Key Text Social Protection: The Role of Cash Transfers

Author: D Ehrenpreis
Date: 2006
Size: 19 pages (331 KB)

Access document Access full text: available online


Summary

Can social protection policies – including cash transfer schemes – promote pro-poor growth and reduce vulnerability? This issue of Poverty Focus, published by the UNDP International Poverty Centre (IPC), provides a snapshot of innovative social protection programmes and donor-led efforts to harness social protection as a means of reducing the risks for poor people engaging in markets. It also calls for a broader conceptualisation of social protection to address the complex dynamics of poverty and the range of factors that keep people in poverty.

Social protection is often equated with short-term responses to shocks and crises. However, this restrictive interpretation creates a policy bifurcation in so far as the factors that lead to transitory poverty are viewed as distinct from those leading to chronic or extreme poverty. A broader conception of social protection focuses on both chronic and transitory poverty. Social protection should minimise the risks that lead to poverty traps and reduce vulnerability through livelihood promotion and asset redistribution. Specific interventions should help to overcome the threats to well-being arising from the hazards, risks and stresses (such as unemployment, ill-health or low-wages) that are associated with poverty generation processes.

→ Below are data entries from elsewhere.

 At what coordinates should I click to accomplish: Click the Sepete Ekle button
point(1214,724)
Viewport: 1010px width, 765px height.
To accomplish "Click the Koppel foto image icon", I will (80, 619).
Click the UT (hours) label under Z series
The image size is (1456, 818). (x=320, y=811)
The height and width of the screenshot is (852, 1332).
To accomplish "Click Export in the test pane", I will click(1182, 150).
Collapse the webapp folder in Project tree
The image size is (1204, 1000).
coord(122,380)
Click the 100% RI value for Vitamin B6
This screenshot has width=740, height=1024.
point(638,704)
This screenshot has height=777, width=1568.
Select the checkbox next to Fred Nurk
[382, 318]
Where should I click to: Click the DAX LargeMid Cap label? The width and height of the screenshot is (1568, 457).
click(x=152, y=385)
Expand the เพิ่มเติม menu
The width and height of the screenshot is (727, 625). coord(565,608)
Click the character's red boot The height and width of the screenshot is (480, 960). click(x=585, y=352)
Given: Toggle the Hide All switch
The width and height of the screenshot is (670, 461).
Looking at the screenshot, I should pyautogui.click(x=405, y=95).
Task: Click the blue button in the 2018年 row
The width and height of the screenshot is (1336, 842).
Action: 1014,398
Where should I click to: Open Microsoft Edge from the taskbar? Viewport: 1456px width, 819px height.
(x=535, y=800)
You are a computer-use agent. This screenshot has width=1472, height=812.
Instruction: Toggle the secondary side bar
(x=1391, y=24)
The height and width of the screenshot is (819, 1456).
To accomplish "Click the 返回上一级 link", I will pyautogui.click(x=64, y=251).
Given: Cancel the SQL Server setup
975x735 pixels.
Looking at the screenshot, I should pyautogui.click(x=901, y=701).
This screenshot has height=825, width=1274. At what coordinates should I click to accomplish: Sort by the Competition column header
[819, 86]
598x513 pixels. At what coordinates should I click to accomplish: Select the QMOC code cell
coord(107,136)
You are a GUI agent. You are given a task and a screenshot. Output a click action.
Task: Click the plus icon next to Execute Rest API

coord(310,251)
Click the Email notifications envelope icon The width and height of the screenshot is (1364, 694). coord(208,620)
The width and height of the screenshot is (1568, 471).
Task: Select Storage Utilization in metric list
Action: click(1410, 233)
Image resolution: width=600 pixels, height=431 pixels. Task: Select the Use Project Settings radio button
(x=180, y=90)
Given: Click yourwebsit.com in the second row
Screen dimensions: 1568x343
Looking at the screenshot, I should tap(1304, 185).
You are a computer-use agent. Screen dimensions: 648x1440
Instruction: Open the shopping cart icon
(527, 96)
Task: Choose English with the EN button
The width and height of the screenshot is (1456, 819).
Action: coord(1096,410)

A range of innovative social protection projects and programmes are currently being implemented worldwide.

  • In South Africa, there is intense public debate over proposals for a universal basic income grant (BIG) that would reduce poverty by more than half. However, the scheme may not be economically viable due to the huge costs involved.
  • The pilot Kalomo District Cash Transfer programme in Zambia involves regular cash transfers to vulnerable households to improve food security. Beneficiaries are identified through community decision-making and preliminary evaluations are largely positive.
  • In India, employment legislation guarantees 100 days employment per year for one member of a poor household, which is estimated to bring two-thirds of India’s above the poverty line.
  • An IPC ex ante evaluation of cash transfers in 15 African countries reveals that affordable programmes would only have a limited impact on poverty alleviation. More costly initiatives would significantly reduce poverty but would have little effect on school enrolment.

Poor people’s contribution to economic growth is constrained by their inability to manage the risks and vulnerabilities of engaging in markets. The OECD Poverty Network (POVNET) is currently drafting guidelines on social protection to enable more effective and coordinated donor interventions, which aim to:

  • Ensure that social protection policies go beyond short-term social safety nets by reducing vulnerability to risk and facilitating the engagement of poor people in more productive enterprises.
  • Promote investment in reliable social protection instruments to increase productivity and stimulate faster economic growth by encouraging young people to engage in higher risk and higher yield activities.
  • Confront inequalities of opportunities and assets, which affect poor people’s participation in development, through a mix of policies that balance growth and distributional objectives, empower people and tackle gender biases.
  • Use different types of cash transfers that are complementary to each other, as well as to other forms of transfers and to wider public investment.
  • Guarantee effective cash transfer schemes through long-term funding, transparent targeting criteria and robust delivery mechanisms.